- _Tarefa obrigatória A_
Pode transcrever literalmente o trecho sobre blockchain e proteção de dados, de "Nos últimos artigos" até "atenção aos aventureiros."?
+ + +
Blockchain e proteção de dados pessoais: o mínimo que o empreendedor precisa saber

Falamos muito sobre as vantagens de usar o blockchain nos negócios, mas há alguns desafios. Neste artigo, iremos abordar um deles: a relação blockchain e proteção de dados.
16.11.2023 por Lorenzzo Antonini
Foto colaborador

Nos últimos artigos falamos sobre o que é blockchain e como essa tecnologia está revolucionando diversos processos nos mais variados setores. Como grande característica do blockchain, temos a sua suposta imutabilidade, qualidade que, em matéria de proteção de dados pessoais, pode ser uma grande vantagem ou um grande problema. Essa imutabilidade se apresenta, de forma mais marcante, nas blockchains públicas, ou seja, aquelas em que qualquer um pode contribuir para o processo de consenso [1]. Neste artigo vamos compreender brevemente as oportunidades que essa tecnologia, se bem implementada, pode oferecer aos seus negócios, bem como ressaltar alguns pontos de atenção aos aventureiros.
+ + +
- _Tarefa obrigatória B_
Você pode reescrever como tabela Markdown os registros abaixo, desde o início até a linha com "Click the Facebook", incluindo essa linha, com as colunas "Número" e "Conteúdo" e sem as linhas em branco?
+ + +
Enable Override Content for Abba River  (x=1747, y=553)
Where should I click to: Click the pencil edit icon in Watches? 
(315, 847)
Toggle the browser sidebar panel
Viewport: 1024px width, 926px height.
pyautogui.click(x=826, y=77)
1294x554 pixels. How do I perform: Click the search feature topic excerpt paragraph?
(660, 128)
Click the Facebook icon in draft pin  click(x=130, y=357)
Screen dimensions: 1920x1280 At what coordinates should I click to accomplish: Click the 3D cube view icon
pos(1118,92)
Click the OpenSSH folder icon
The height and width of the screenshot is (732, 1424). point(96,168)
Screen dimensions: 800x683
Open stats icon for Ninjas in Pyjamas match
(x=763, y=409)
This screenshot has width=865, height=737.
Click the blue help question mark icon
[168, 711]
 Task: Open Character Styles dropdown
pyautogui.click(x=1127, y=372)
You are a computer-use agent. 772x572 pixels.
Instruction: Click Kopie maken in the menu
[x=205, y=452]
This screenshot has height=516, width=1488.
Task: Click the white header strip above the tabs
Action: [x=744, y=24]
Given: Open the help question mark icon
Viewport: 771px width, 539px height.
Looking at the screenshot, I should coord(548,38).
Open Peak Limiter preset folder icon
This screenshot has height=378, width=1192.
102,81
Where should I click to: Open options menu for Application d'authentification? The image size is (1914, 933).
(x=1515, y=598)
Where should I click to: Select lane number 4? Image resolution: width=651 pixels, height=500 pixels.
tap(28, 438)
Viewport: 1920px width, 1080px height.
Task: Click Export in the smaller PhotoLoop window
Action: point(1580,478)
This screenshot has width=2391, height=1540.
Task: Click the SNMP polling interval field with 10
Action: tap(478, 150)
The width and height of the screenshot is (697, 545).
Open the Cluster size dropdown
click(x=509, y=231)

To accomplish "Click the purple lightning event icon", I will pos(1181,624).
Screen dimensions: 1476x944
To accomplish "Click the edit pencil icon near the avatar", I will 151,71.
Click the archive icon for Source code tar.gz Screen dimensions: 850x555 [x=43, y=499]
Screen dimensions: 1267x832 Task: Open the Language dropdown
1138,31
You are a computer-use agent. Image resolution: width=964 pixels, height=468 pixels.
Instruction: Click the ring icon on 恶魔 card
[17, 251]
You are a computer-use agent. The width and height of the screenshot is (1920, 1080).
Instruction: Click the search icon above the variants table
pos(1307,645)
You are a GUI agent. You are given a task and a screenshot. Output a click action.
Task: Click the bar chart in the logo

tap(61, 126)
+ + +
- _Resultado completo A_
Nos últimos artigos falamos sobre o que é blockchain e como essa tecnologia está revolucionando diversos processos nos mais variados setores. Como grande característica do blockchain, temos a sua suposta imutabilidade, qualidade que, em matéria de proteção de dados pessoais, pode ser uma grande vantagem ou um grande problema. Essa imutabilidade se apresenta, de forma mais marcante, nas blockchains públicas, ou seja, aquelas em que qualquer um pode contribuir para o processo de consenso [1]. Neste artigo vamos compreender brevemente as oportunidades que essa tecnologia, se bem implementada, pode oferecer aos seus negócios, bem como ressaltar alguns pontos de atenção aos aventureiros.

- _Resultado completo B_
| Número | Conteúdo |
|---|---|
| 1 | Enable Override Content for Abba River  (x=1747, y=553) |
| 2 | Where should I click to: Click the pencil edit icon in Watches?  |
| 3 | (315, 847) |
| 4 | Toggle the browser sidebar panel |
| 5 | Viewport: 1024px width, 926px height. |
| 6 | pyautogui.click(x=826, y=77) |
| 7 | 1294x554 pixels. How do I perform: Click the search feature topic excerpt paragraph? |
| 8 | (660, 128) |
| 9 | Click the Facebook icon in draft pin  click(x=130, y=357) |